Marie Desnos | parismatch.com | Jeudi 10 Mars 2011

vendredi 11 mars 2011

Deux ans après avoir annoncé sous les louanges la fermeture de la prison de Guantanamo, Barack Obama fait machine arrière. Le président justifie cette décision par l’impasse dans laquelle il se trouvait, et lui assortit quelques garanties.

La fermeture du centre pénitentiaire de Guantanamo par Barack Obama semble n’être plus qu’un doux rêve. Le président Barack Obama a annoncé lundi avoir ordonné au département de la Défense d’annuler le décret –pris à sa demande deux ans plus tôt- qui suspendait les procès tenus par les commissions militaires de Guantanamo. Il a également signé le même jour un décret autorisant le maintien en détention illimité de certains détenus n’ayant pourtant jamais été jugés, ni même inculpés. Concrètement, certains prévenus vont être bientôt jugés, comme prévu initialement, par des commissions militaires ; d’autres vont voir leur cas être réexaminés par un jury indépendant d’ici un an. Pour ces derniers, trois possibilités s’ouvriront alors à eux selon leurs dossiers : soit ils seront considérés innocents, et libérés ; soit ils seront traduits en justice ; soit tout bonnement maintenus en détention car considérés comme une menace pour la sécurité nationale des Etats-Unis. Cette directive s’applique à 47 prisonniers précisément, qui ne peuvent pas être jugés faute de preuves (généralement irrecevables car obtenues sous la torture), sans pour autant pouvoir être libérés parce qu’ils sont considérés comme une menace terroriste sérieuse. La Maison blanche a précisé qu’Obama restait déterminé à fermer la prison de Guantanamo à terme, sans toutefois avancer de date. Et pour cause : les observateurs s’accordent à penser qu’il devra attendre un deuxième mandat –si tel est le cas- pour pouvoir réaliser cet objectif.

« Il est pratiquement impossible d’imaginer comment fermer Guantanamo après cela, déclare ainsi Anthony Romero, directeur exécutif de la principale association de défense des libertés l’American Civil Liberties Union, dans les colonnes du "Washington Post". En un peu moins de deux ans, l’administration Obama a complètement fait machine arrière », constate-t-il. Autant dire que le coup de massue est lourd –bien que prévisible- pour les défenseurs des droits de l’Homme.
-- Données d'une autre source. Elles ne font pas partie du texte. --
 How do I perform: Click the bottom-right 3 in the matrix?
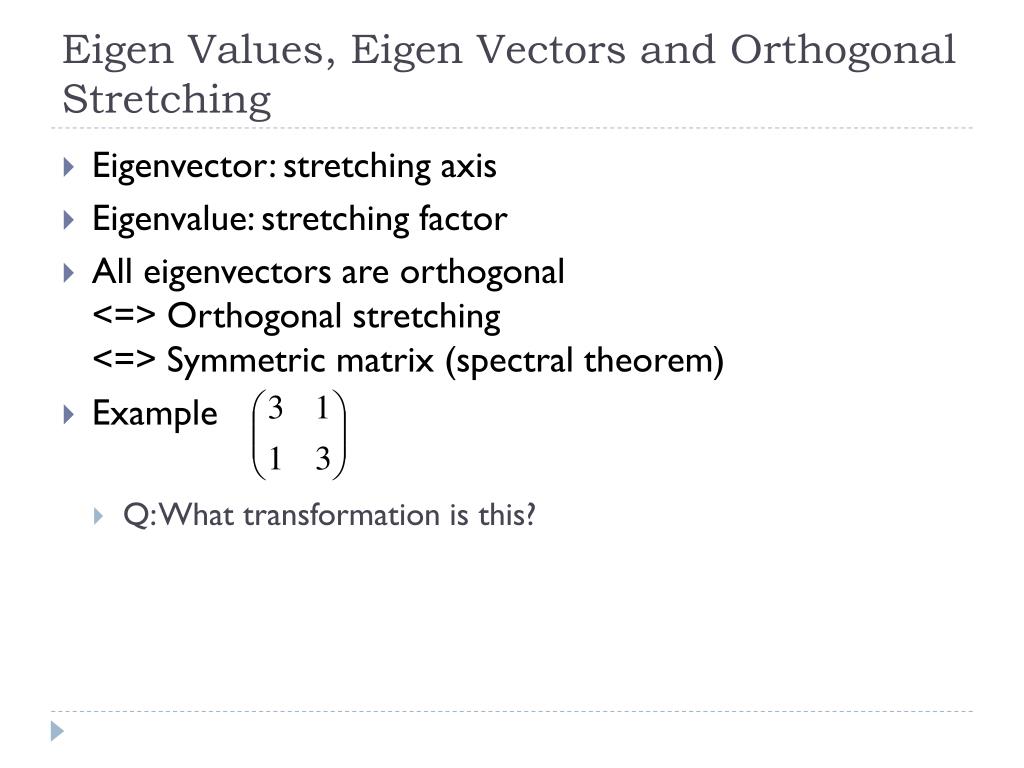[x=323, y=459]
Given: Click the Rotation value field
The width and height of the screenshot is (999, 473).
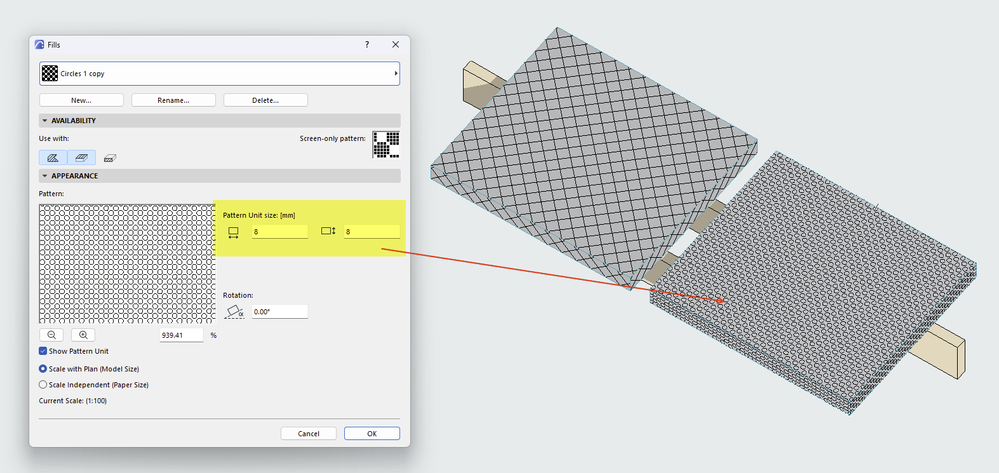Looking at the screenshot, I should [x=280, y=312].
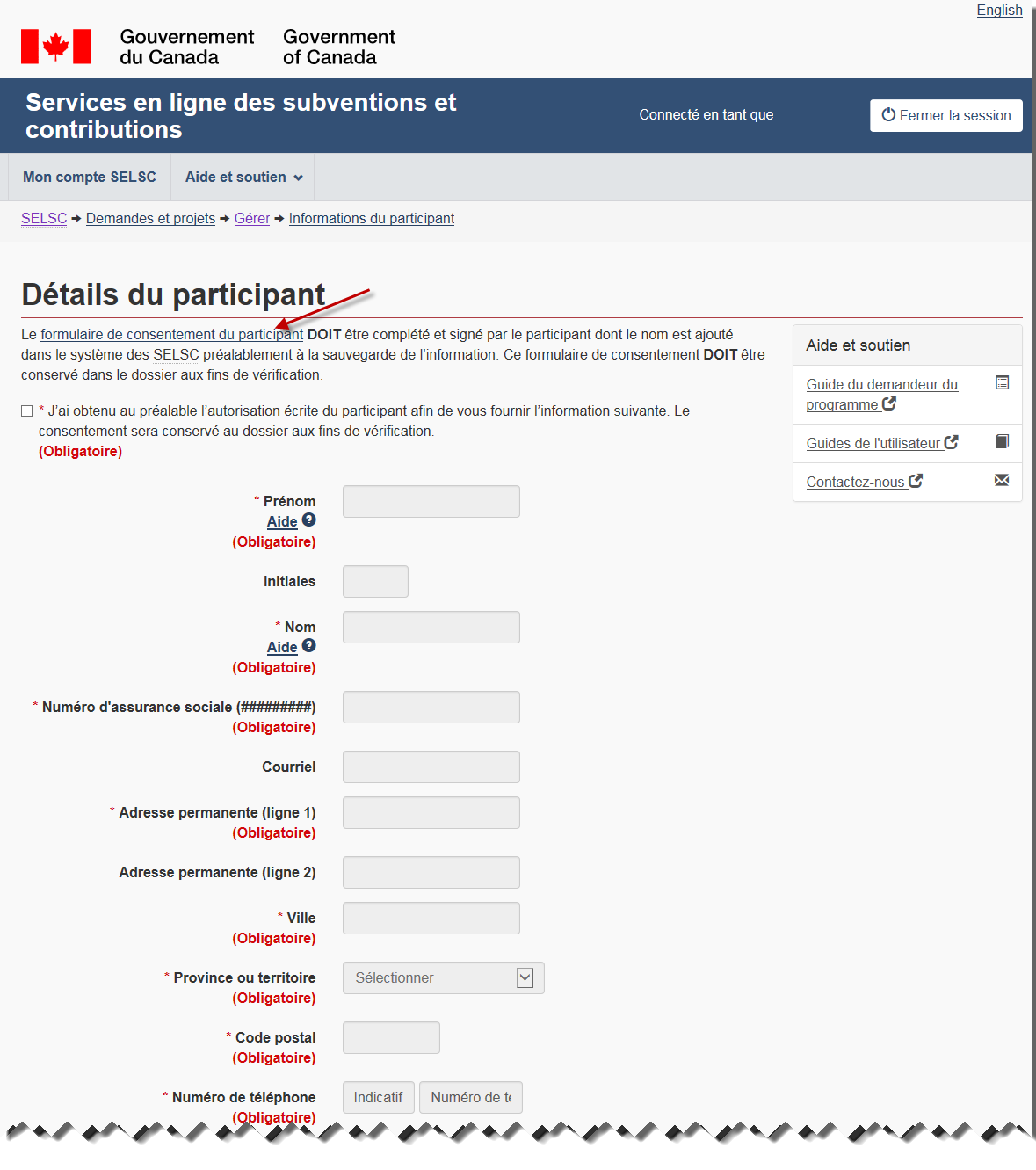Click external link icon after Guides de l'utilisateur
Screen dimensions: 1036x1170
[x=951, y=442]
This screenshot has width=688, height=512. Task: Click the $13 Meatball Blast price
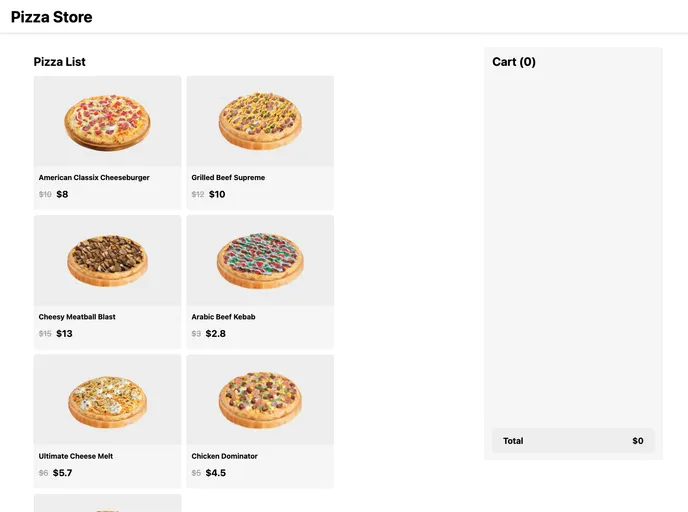pos(64,334)
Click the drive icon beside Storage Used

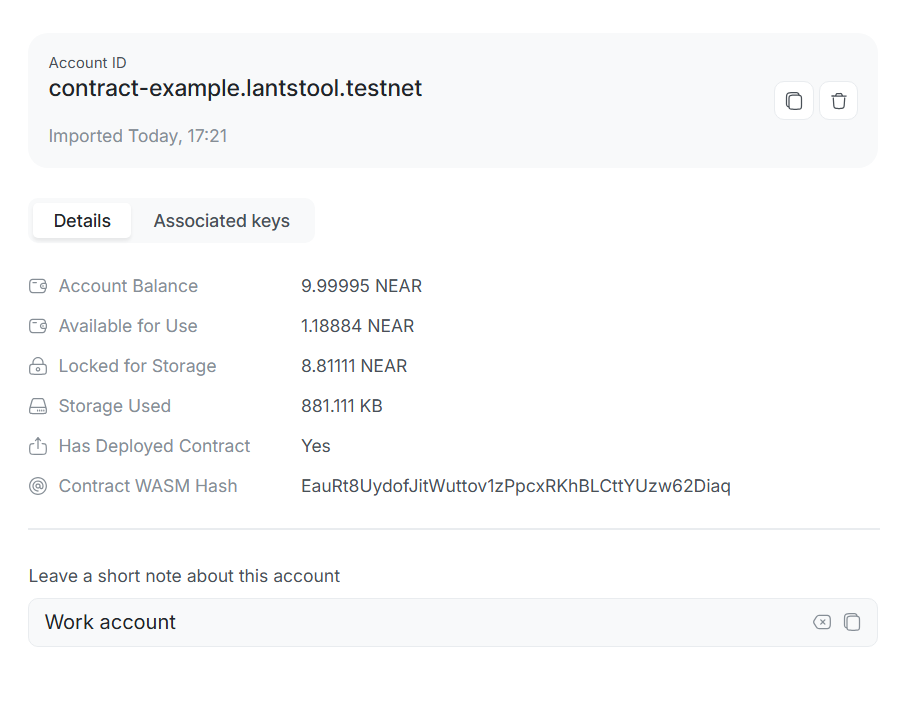click(x=38, y=406)
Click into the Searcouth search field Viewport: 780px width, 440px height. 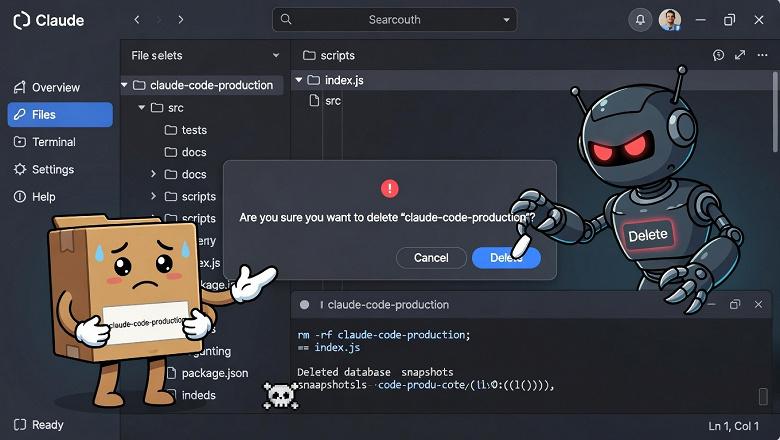[x=394, y=20]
Certains reconnaissent toutefois les quelques aspects positifs de la nouvelle. D’une part, certains détenus de longue date vont pour la première fois avoir accès à un avocat, puisque le décret l’exige, puis à un procès. D’autre part, le décret vise expressément les 172 détenus que la prison contient à ce jour (ils étaient 242 à l’entrée en fonction d’Obama), ce qui induit que plus jamais un nouveau suspect ne sera écroué là-bas. Enfin, s’il consacre le principe de détention illimitée et sans fondement –ce que les défenseurs des droits civiques condamnent- celle-ci reste limitée à 47 personnes ni plus ni moins. Pour ces derniers cas « problématiques », leur dossier sera révisé tous les trois ans -pour confirmer ou infirmer leur statut de « menace ». (Reste que ce revers revient à tolérer que certaines personnes resteront à vie derrière les barreaux, sans procès…)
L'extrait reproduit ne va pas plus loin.